Arla’s increasingly outward-looking strategy mirrors that of rivals such as French-based Danone and Dutch-based FrieslandCampina, the latter of which has been extending its operations in Nigeria (see Agritrade articles ‘ End of dairy quotas to lead to greater external focus of EU dairy companies’, 4 March 2013 and ‘ Expanding Dutch corporate involvement in local milk procurement in Nigeria’, 15 April 2013).
Various press reports observe that EU dairy sector reform is proving successful in positioning EU dairy companies to take advantage of expanding global market opportunities (see Agritrade article ‘ EU dairy sector corporate restructuring under way, with shifting global...’, 9 September 2012). However, EU companies face serious constraints in exporting. These include:
- the price gap between EU and world prices;
- the dominant role played by a limited number of companies in the global export trade (many of these with easier access to rapidly expanding Asian markets);
- growing milk production in developing countries.

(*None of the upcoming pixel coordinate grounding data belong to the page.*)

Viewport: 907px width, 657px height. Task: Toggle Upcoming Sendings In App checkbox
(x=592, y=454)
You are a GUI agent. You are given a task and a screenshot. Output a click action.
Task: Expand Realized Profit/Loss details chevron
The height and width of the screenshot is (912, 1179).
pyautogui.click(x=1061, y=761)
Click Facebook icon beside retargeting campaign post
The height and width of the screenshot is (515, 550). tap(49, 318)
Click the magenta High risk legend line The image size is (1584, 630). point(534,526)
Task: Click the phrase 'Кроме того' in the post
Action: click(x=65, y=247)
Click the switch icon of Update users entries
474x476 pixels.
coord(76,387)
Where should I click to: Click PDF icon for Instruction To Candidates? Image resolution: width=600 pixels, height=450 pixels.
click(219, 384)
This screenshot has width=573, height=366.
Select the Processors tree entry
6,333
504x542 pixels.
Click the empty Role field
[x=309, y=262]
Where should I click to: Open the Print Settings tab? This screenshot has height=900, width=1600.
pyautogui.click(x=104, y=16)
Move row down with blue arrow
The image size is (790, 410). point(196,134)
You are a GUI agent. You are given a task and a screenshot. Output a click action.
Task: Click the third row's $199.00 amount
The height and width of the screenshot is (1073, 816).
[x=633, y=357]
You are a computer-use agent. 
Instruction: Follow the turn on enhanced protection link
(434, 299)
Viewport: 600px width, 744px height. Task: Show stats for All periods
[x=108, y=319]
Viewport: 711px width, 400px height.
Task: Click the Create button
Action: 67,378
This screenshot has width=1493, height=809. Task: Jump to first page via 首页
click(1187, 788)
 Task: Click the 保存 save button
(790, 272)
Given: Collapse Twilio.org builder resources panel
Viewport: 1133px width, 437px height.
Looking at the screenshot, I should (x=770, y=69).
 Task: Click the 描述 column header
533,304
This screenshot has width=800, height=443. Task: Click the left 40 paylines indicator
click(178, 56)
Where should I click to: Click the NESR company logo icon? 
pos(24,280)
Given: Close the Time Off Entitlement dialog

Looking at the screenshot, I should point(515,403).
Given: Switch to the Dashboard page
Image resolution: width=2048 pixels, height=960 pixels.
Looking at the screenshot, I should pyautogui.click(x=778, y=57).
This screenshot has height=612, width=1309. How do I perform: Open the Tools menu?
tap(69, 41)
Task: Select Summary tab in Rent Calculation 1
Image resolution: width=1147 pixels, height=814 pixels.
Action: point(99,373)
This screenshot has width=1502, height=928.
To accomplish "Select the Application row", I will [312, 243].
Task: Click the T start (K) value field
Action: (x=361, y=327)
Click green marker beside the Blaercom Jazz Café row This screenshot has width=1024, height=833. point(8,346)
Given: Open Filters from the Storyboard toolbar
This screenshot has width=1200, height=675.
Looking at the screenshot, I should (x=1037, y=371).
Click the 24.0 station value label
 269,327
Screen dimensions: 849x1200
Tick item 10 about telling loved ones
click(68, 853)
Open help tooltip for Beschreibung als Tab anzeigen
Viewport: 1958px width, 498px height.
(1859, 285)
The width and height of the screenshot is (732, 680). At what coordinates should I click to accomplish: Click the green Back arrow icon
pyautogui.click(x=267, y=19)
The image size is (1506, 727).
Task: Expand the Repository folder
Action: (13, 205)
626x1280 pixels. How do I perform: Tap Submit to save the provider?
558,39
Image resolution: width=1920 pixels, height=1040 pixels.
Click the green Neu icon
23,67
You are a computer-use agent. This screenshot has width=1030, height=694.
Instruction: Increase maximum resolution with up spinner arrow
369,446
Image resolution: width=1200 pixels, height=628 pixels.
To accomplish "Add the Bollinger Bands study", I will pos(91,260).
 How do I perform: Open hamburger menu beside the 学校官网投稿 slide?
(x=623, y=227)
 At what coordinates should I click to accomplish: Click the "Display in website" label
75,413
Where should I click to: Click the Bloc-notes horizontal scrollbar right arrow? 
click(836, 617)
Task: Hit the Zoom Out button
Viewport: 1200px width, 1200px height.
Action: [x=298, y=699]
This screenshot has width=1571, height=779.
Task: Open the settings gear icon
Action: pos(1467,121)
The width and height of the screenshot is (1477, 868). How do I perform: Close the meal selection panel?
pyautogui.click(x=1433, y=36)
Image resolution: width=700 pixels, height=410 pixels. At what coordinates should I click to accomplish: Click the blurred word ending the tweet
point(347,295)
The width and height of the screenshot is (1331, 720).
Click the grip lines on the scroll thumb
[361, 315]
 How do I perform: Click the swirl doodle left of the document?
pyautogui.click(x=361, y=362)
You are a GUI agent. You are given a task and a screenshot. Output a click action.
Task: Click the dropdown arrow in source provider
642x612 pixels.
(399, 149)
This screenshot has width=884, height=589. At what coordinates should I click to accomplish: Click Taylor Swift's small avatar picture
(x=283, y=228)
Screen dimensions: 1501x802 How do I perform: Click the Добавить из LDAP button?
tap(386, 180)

While in the longer term a greater interest lies in developing high-value dairy exports, in the short term SMP is in the forefront of EU export growth. Technical know-how and the ready supply of milk powder for use in reconstituted dairy products could well facilitate the process of global expansion of European dairy companies (see Agritrade article ‘ Globalisation of EU dairy companies under way’, 16 December 2012).
2.3 Dairy sector developments in Eastern and Southern Africa
According to the South African Milk Producers’ Organisation (MPO), 2012 was a “tough year” for the South African dairy sector, with rising input costs and consumer demand expanding faster than production. Milk production in the country continued to become more capital intensive, while milk producers’ share of the final retail price continued to decline (from 45% in 1998 to 30% in 2011).
South Africa applies a differentiated import tariff regime, with low tariffs for liquid milk (including UHT) and higher tariffs for milk powders and butter and cheese (although with some tariff preferences for imports from the EU). The implementation of this differentiated tariff regime is facilitated by close collaboration between the South African authorities, the MPO and its affiliated company Agri Inspec, which undertakes forensic investigations of dairy sector trade flows.
Between 1997 and 2008 the trade regime applied in South Africa saw dairy imports decrease from 12 to 4% of total milk-equivalent supplies. Since 2009, imports have been rising, with UHT milk from South American suppliers landed at below South African prices in 2012. However, the South African dairy industry has been effectively integrating milk powder imports into its Africa-focused export strategy, with exports growing faster than imports (see Agritrade article ‘ Trends in South Africa dairy trade highlighted’, 18 March 2013).
This expansion of South African exports has given rise to complaints from Namibian milk producers of ‘dumping’ (largely based on non-inclusion of real distribution costs in retail prices), following the ending of infant industry protection arrangements in 2010 (see Agritrade article ‘ Addressing dairy product predatory pricing practices within customs unions’, 9 September 2012). This has led to calls for milk to be declared “a protected product”, whereby licences would be used to manage imports in ways consistent with local dairy sector development (a similar regime is applied in the horticulture sector). However, to date no decision has been taken on this request. Differences in the standards applied to milk products also undermine Namibian price competitiveness, as the feed supplements and antibiotics used in South Africa are banned in Namibia, due to requirements on beef export markets.
These concerns exemplify some of the difficulties faced in building regional markets, when the producers of one country overshadow other regional producers. Such a situation often gives rise to considerable protectionist pressures on national food security grounds, and is further complicated by divergent production standards.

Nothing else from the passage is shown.